Your instructions: Reproduce the listing lines unchanged, beginning with the line containing "1396x692 pixels." and continuing through the line containing "will click(x=500, y=136).".

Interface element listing
+ + +

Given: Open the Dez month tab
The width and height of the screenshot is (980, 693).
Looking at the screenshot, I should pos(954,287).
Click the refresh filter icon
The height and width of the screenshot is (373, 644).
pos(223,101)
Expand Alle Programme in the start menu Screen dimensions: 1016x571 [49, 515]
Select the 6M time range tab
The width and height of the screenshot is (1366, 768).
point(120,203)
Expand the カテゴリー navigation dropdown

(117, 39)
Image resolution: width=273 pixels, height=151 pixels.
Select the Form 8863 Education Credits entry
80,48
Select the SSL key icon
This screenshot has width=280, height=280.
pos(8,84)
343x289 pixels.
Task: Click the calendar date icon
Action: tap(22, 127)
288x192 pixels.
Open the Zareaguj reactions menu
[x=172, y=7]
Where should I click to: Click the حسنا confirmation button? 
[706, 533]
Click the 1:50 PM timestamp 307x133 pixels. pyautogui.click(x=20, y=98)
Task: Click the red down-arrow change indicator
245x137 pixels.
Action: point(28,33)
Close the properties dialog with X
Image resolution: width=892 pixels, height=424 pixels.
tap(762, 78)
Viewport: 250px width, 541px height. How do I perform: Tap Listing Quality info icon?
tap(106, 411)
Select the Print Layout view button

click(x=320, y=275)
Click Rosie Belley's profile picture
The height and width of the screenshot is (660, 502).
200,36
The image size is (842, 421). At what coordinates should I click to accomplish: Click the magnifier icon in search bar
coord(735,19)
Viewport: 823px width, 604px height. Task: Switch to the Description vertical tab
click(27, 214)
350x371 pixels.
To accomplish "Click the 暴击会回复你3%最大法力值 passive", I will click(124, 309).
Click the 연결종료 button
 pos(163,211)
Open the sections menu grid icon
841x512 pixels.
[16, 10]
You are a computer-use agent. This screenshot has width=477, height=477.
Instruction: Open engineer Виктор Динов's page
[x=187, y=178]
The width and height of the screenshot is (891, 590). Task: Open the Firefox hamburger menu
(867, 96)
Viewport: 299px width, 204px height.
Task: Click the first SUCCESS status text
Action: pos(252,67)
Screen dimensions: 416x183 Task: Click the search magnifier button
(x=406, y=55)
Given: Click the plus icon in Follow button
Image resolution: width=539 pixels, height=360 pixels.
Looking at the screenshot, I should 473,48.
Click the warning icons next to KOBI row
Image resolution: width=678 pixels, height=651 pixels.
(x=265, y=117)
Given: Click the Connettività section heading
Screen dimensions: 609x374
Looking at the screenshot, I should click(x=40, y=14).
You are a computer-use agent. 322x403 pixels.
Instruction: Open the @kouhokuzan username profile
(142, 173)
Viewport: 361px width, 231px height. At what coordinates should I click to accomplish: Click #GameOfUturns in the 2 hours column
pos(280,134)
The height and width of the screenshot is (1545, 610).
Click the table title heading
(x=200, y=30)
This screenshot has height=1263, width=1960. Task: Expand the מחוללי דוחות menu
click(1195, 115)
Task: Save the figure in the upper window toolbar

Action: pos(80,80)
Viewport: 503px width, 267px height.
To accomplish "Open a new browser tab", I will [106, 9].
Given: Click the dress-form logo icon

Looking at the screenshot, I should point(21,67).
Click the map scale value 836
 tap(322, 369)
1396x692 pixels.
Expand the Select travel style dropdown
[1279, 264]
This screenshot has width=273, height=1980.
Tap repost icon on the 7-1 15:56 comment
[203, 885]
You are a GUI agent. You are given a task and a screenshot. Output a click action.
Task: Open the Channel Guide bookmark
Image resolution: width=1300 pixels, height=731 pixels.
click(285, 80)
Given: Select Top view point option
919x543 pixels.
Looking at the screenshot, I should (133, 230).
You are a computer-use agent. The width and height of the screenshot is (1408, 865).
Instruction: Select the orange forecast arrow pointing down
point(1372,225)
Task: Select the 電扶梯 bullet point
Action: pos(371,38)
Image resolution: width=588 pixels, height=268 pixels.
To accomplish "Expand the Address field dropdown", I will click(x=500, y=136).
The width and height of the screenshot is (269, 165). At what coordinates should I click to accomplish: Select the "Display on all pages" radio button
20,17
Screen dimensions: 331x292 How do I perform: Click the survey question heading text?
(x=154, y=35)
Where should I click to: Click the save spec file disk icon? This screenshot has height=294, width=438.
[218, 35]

+ + +

Exercise solution:
1396x692 pixels.
Expand the Select travel style dropdown
[1279, 264]
This screenshot has width=273, height=1980.
Tap repost icon on the 7-1 15:56 comment
[203, 885]
You are a GUI agent. You are given a task and a screenshot. Output a click action.
Task: Open the Channel Guide bookmark
Image resolution: width=1300 pixels, height=731 pixels.
click(285, 80)
Given: Select Top view point option
919x543 pixels.
Looking at the screenshot, I should (133, 230).
You are a computer-use agent. The width and height of the screenshot is (1408, 865).
Instruction: Select the orange forecast arrow pointing down
point(1372,225)
Task: Select the 電扶梯 bullet point
Action: pos(371,38)
Image resolution: width=588 pixels, height=268 pixels.
To accomplish "Expand the Address field dropdown", I will click(x=500, y=136).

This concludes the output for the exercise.